Stupid question: Why does shaking a match put it out?
If you move a match slowly, nothing happens. But it you shake it violently, it will extinguish. By shaking it aren’t you simply increasing the flow of oxygen to the fire?
What about forest fires? Do high winds spread or kill the fire?
I suspect that by shaking the match vigorously enough, you are actually cooling the matchhead faster than combustion can heat it, and once the temperature passes below the ignition temperature, combustion ceases.
A match or candle flame is not a “point source,” but involves different areas of different effects. You’ve got the fuel – the match-stick, and the path of the air, drawn up from below, and the different areas of different temperatures. When you shake it, you disrupt these patterns, breaking them up, and destroying the process.
I think that a really good stiff wind could snuff out a grass fire burning in very short grass. Alas, once you get up to forest fires in dry pines, no natural wind is fast enough to puff it out.
I agree with what Trinopus said on the forest fire.
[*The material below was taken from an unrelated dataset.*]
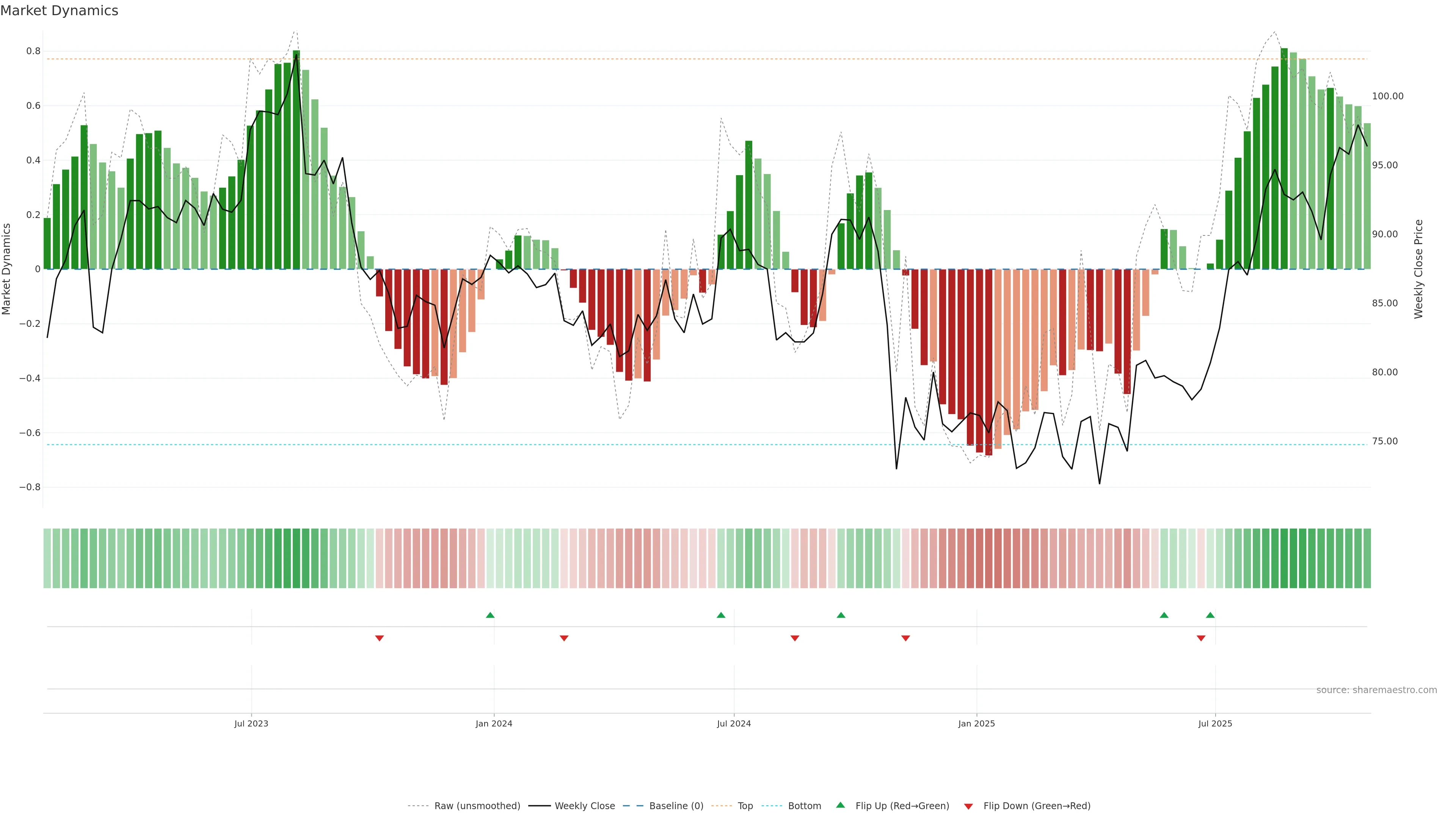Click the Jul 2023 x-axis label
Screen dimensions: 1456x819
[251, 723]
For example, you can blow out a candle (or maybe even a small fire), but blowing on the fire in your fireplace will do nothing.
When wood is heated, it releases combustible gases and vapours; the flame is these vapours in combustion; when it is allowed to burn normally, the heat from the flame causes the release of more combustibles and the whole thing supports itself, at least until the fule supply runs out.
By blowing the match (or waving it around, which amounts to the same thing - rapid air flow, you are rapidly removing the burning vapours and gases and preventing them from heating the remaining wood, furthermore, you are quite possibly rarefying the mixture to a point where combustion would not be supported.
It ought to work for larger fires too, except that I think it will probably get progressively more difficult (at a non-linear rate) depending on the size of the burning object(s)
I think that the preferred method of extinguishing an oil well that was set aflame was to blow up an explosive right next to it. The shockwave would blow the fire out; the challenge was keeping it from relighting on the still-hot debris.
I remember knocking a candle over, panicking that it would set the tablecloth on fire, then being relieved that it had been extinguished by the rush of air from the fall.
Another difficulty with blowing out a large fire is that you need to blow the fire away from all of the fuel. With a match or candle, or indeed, an oil well, the fuel is pretty well localized. But if you blow a forest fire away from this section of the forest, you’re just blowing it over to that section of the forest, where there’s still stuff to burn.